Keep reading; both scooters look great on paper, but the cracks (sometimes literally) only show up once you imagine living with them.
Electric scooters have reached that awkward adolescence where everything looks the same at a glance, but the personalities couldn't be more different once you actually ride them. The Cecotec Bongo Serie S+ Max Infinity M and the Hiboy S2 Pro sit right in that fiercely contested "serious commuter on a not-so-serious budget" segment - and both claim to be the smart choice.
On one side you have the Cecotec: rear-wheel drive, a longboard-style bamboo deck, tubeless tyres and a removable battery. It's the scooter for people who secretly wanted an e-skateboard but decided they also like their teeth. On the other, the Hiboy S2 Pro: solid tyres, more power, more claimed range and app features. It's the practical work mule dressed up as a sport commuter.
The Bongo is for riders who want to carve and feel the road; the Hiboy is for riders who just want the thing to work every morning without ever touching a pump. Both make big promises for relatively little money. Let's see what survives real-world use.

■ Exercise
Output the stretch of the scooter comparison from "Keep reading; both" through "a sport commuter.", copied word for word.

■ Extracted entries
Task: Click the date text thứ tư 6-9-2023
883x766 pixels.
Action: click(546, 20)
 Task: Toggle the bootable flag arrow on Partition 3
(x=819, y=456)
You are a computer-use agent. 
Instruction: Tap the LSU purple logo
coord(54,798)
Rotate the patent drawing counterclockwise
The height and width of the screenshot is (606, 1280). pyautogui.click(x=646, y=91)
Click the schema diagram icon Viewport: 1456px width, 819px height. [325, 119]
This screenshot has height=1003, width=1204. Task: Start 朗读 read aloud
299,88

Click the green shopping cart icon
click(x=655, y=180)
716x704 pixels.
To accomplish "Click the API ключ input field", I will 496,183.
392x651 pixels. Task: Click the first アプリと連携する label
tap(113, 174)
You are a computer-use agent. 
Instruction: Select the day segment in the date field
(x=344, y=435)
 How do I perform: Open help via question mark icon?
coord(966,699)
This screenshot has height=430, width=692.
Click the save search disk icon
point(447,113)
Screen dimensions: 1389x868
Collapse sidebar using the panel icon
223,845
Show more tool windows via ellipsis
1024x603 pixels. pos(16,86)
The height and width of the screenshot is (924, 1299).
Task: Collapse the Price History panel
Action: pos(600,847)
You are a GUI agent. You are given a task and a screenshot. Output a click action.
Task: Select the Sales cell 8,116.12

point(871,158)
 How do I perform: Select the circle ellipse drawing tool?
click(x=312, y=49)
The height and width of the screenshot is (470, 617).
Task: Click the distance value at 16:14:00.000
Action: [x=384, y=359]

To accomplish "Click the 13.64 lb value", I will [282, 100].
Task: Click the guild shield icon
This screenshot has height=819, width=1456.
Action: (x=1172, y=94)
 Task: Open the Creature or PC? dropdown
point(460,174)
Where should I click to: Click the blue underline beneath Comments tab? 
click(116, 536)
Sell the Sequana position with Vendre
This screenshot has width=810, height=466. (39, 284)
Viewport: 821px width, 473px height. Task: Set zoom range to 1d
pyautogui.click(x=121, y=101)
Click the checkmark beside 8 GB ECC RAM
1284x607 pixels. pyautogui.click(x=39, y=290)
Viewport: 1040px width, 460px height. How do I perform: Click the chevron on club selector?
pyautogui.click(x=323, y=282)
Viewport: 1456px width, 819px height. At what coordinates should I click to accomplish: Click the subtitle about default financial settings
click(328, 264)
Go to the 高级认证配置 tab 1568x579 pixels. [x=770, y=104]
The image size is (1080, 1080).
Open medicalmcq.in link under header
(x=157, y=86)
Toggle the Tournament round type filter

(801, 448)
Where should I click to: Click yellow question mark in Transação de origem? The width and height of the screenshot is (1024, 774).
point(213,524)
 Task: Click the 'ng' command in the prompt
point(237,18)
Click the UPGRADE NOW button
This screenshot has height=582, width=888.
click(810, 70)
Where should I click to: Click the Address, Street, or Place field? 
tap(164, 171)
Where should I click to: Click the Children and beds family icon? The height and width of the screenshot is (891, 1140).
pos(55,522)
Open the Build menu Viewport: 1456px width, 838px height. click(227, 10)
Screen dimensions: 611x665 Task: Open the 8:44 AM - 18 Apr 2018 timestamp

■ Task solution
Keep reading; both scooters look great on paper, but the cracks (sometimes literally) only show up once you imagine living with them.
Electric scooters have reached that awkward adolescence where everything looks the same at a glance, but the personalities couldn't be more different once you actually ride them. The Cecotec Bongo Serie S+ Max Infinity M and the Hiboy S2 Pro sit right in that fiercely contested "serious commuter on a not-so-serious budget" segment - and both claim to be the smart choice.
On one side you have the Cecotec: rear-wheel drive, a longboard-style bamboo deck, tubeless tyres and a removable battery. It's the scooter for people who secretly wanted an e-skateboard but decided they also like their teeth. On the other, the Hiboy S2 Pro: solid tyres, more power, more claimed range and app features. It's the practical work mule dressed up as a sport commuter.